**Passage to read:**
————————

If the "mutable state with global variables" drives you crazy, you may want to avoid reusing the same variable names from one cell to another, and reset the notebook more often. Also, avoid side effects (such as writing/loading from disks) and try to have what's called pure functions (e.g.: avoid singletons or service locators, pass references instead). If your code is clean and does not do too much side effects, you should be able to work fine in notebooks without having headaches.
Whoa, thank you all for the nice comments, I didn't expect to make such a buzz here nor today. I'm glad to see the reactions - even the bad ones, it seems aligned with what I thought. Yes, notebooks are very useful for the faster coding cycle, but they become easily heavy (I'd love to see a better multiline edit and a better autocompletion in Jupiter).

————————

**Given data:**
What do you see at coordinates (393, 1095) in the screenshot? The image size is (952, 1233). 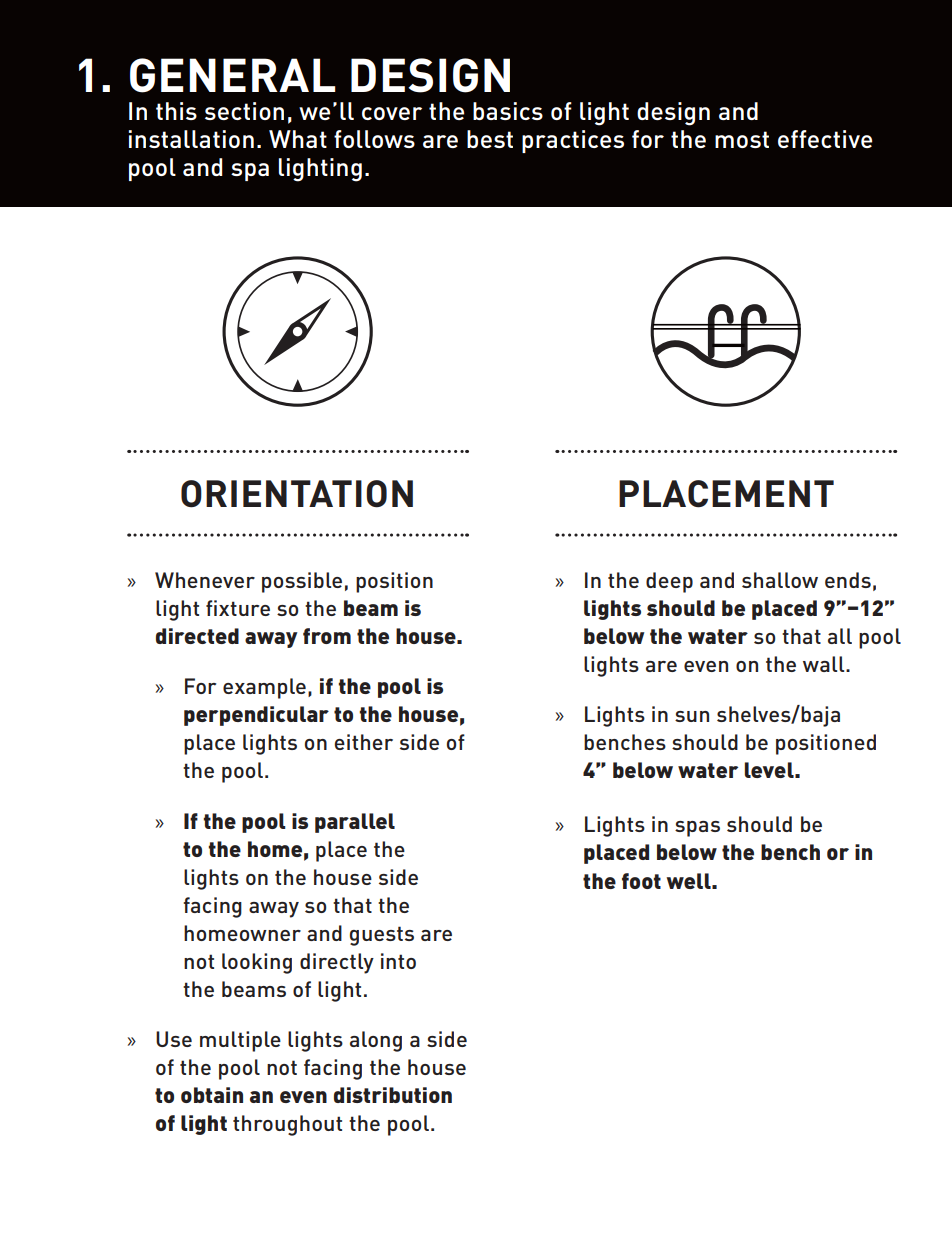 I see `distribution` at bounding box center [393, 1095].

————————

**Stated problem A:** Reproduce the notebook-coding comments word for word, everything from "Whoa, thank you" down to "autocompletion in Jupiter).".
**Stated problem B:** Go on with the comments about coding in notebooks, picking up after their last sentence.

**Written answer A:**
Whoa, thank you all for the nice comments, I didn't expect to make such a buzz here nor today. I'm glad to see the reactions - even the bad ones, it seems aligned with what I thought. Yes, notebooks are very useful for the faster coding cycle, but they become easily heavy (I'd love to see a better multiline edit and a better autocompletion in Jupiter).

**Written answer B:**
Seems like I already posted my article 2 months ago, but renamed the GitHub repo since then, which may explain why someone else (jedwhite) could submit my article again: https://news.ycombinator.com/item?id=18339703
I didn't submit it twice to HN. Well, nice to see that in a parallel world my post did the 1st page on HN! :-)
But could this mean that my HN account is like "shadow banned" or something? Strange to see that all my own submissions on HN haven't got much attention for months. Or maybe it's just the random factor... Well, thanks!